Kittim was tall, six-two or six-three. The cap and glasses that he habitually wore almost obscured his features entirely, intentionally so because there was something wrong with Kittim’s skin. Bowen didn’t know precisely what it was, and he had never worked up the courage to ask, but Kittim’s face was a pinkish-purple color, with wispy clumps of hair attached to the flaking skull. He reminded Bowen of a marabou stork, built to feed on the dead and the dying. His eyes, when he chose to reveal them, were a very dark green, like a cat’s eyes. Beneath the coveralls his body was hard and slim, almost emaciated. His nails were neatly trimmed, and he was clean shaven. He smelled vaguely of meat and Polo aftershave.

And sometimes of burning oil.

Bowen looked beyond him to where the young man lay, then returned his attention to Kittim. Carlyle was right, of course: Kittim was a freak, and of Bowen’s small retinue only Landron Mobley, who was himself little better than a mad dog, appeared to feel any kind of affinity for him. It was not merely the torments being visited on the Jew that disgusted Bowen, but the sense of carnality that accompanied them. Kittim was aroused. Bowen could see it straining against the coveralls. For a moment, it caused anger to overcome Bowen’s underlying fear of the man.
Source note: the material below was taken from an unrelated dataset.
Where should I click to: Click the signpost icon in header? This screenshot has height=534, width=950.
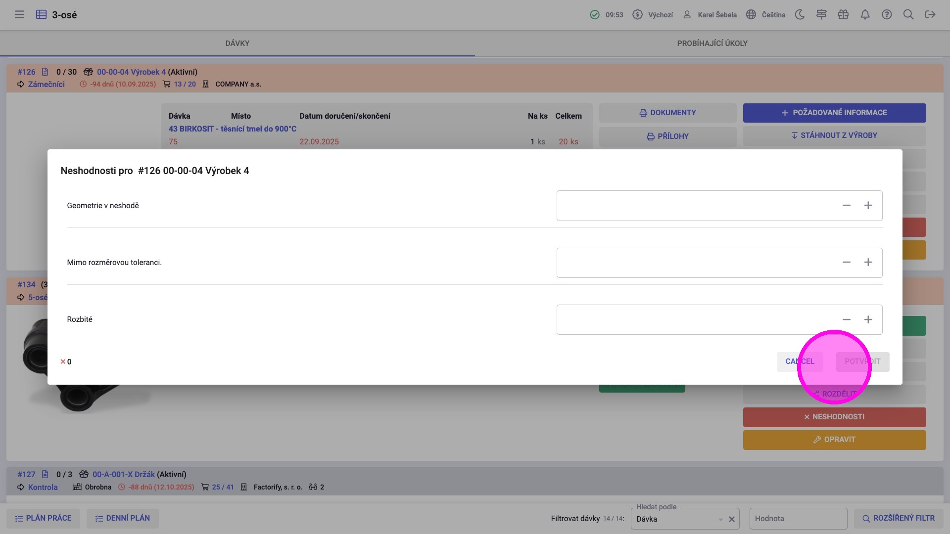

“You enjoying yourself?” asked Bowen.

Kittim shrugged. “You asked me to find out what he knew.” His voice was like a broom sweeping across a dusty stone floor.

“Carlyle says he knows nothing.”

“Carlyle isn’t in charge here.”

“That’s right. I am, and I’m asking you if you’ve found out anything useful from him.”
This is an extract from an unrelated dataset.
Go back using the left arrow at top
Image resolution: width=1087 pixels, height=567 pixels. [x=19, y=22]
Kittim stared at him from behind his shades, then turned his back on Bowen.

“Leave me,” he said, as he knelt to recommence his exploration of the young man. “I have not finished.”

Instead of departing, Bowen drew his gun from its holster. His thoughts were once again concentrated on this strange deformed man and the wraithlike nature of him and his past. It was as if they had conjured him up, he thought, as if he were a personification of all their hatreds and fears, an abstraction made flesh. He had come to Bowen, offering his services, and the knowledge of him had begun to seep into Bowen like gas into a room, half-remembered tales assuming a new substance around him, and Bowen had been unable to turn him away. What was it Carlyle had said? He was a legend, but why? What had he done?

And he didn’t seem interested in the cause, in the niggers and the faggots and the kikes whose very existence gave most of his kind the fuel they needed for their hatred. Instead, Kittim seemed distant from such matters, even while he was inflicting torments on a naked victim. Now Kittim was trying to tell him what to do, ordering him to leave his presence like Bowen was just some house nigger with a tray. It was about time that Bowen regained control of this situation and showed everybody who was boss. He stepped lightly around Kittim, then raised the gun and pointed it at the young man on the ground.

“No,” said Kittim softly.

Bowen looked over and-

And Kittim shimmered.

A sudden wave of intense heat seemed to pass over him, causing him to ripple behind its passage, and for an instant he was both Kittim and something else, something dark and winged, with eyes like those of a dead bird, reflecting the world without revealing any life within. His skin was loose and withered, the bones visible beneath it, the legs slightly bent, the feet elongated. The smell of oil grew stronger and, for an instant, Bowen understood. By doubting him, by allowing his own feelings of anger to break through, he had somehow permitted his mind to register an aspect of Kittim, the truth of him, that had remained hidden until now.